Your task
As you work through the listing, transcribe every line exactly as it reads.
*** Begin section ***
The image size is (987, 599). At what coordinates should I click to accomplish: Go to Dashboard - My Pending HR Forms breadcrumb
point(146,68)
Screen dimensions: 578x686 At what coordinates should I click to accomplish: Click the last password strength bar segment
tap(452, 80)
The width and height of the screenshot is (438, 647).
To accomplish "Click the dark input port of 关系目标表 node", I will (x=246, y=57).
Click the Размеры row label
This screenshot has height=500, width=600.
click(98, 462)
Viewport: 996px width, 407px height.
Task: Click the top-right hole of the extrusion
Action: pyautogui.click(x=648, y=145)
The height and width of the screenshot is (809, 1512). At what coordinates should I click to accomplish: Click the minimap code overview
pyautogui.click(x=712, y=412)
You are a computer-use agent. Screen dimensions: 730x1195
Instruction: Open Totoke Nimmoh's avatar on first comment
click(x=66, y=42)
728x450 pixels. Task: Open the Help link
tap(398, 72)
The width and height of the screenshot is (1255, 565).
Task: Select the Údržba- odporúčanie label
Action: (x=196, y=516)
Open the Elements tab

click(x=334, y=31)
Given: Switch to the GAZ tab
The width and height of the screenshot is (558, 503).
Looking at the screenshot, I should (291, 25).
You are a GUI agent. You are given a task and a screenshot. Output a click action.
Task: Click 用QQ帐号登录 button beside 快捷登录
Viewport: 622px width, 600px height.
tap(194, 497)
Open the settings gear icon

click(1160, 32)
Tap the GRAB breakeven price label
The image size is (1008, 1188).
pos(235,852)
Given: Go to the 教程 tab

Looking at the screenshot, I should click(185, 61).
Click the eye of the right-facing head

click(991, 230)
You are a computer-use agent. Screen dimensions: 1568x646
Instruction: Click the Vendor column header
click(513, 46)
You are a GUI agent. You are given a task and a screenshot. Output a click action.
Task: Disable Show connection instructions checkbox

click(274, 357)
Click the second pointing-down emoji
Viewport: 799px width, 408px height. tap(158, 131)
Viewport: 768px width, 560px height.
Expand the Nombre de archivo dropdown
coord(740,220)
*** End section ***
Solved problem
The image size is (987, 599). At what coordinates should I click to accomplish: Go to Dashboard - My Pending HR Forms breadcrumb
point(146,68)
Screen dimensions: 578x686 At what coordinates should I click to accomplish: Click the last password strength bar segment
tap(452, 80)
The width and height of the screenshot is (438, 647).
To accomplish "Click the dark input port of 关系目标表 node", I will (x=246, y=57).
Click the Размеры row label
This screenshot has height=500, width=600.
click(98, 462)
Viewport: 996px width, 407px height.
Task: Click the top-right hole of the extrusion
Action: pyautogui.click(x=648, y=145)
The height and width of the screenshot is (809, 1512). At what coordinates should I click to accomplish: Click the minimap code overview
pyautogui.click(x=712, y=412)
You are a computer-use agent. Screen dimensions: 730x1195
Instruction: Open Totoke Nimmoh's avatar on first comment
click(x=66, y=42)
728x450 pixels. Task: Open the Help link
tap(398, 72)
The width and height of the screenshot is (1255, 565).
Task: Select the Údržba- odporúčanie label
Action: (x=196, y=516)
Open the Elements tab

click(x=334, y=31)
Given: Switch to the GAZ tab
The width and height of the screenshot is (558, 503).
Looking at the screenshot, I should (291, 25).
You are a GUI agent. You are given a task and a screenshot. Output a click action.
Task: Click 用QQ帐号登录 button beside 快捷登录
Viewport: 622px width, 600px height.
tap(194, 497)
Open the settings gear icon

click(1160, 32)
Tap the GRAB breakeven price label
The image size is (1008, 1188).
pos(235,852)
Given: Go to the 教程 tab

Looking at the screenshot, I should click(185, 61).
Click the eye of the right-facing head

click(991, 230)
You are a computer-use agent. Screen dimensions: 1568x646
Instruction: Click the Vendor column header
click(513, 46)
You are a GUI agent. You are given a task and a screenshot. Output a click action.
Task: Disable Show connection instructions checkbox

click(274, 357)
Click the second pointing-down emoji
Viewport: 799px width, 408px height. tap(158, 131)
Viewport: 768px width, 560px height.
Expand the Nombre de archivo dropdown
coord(740,220)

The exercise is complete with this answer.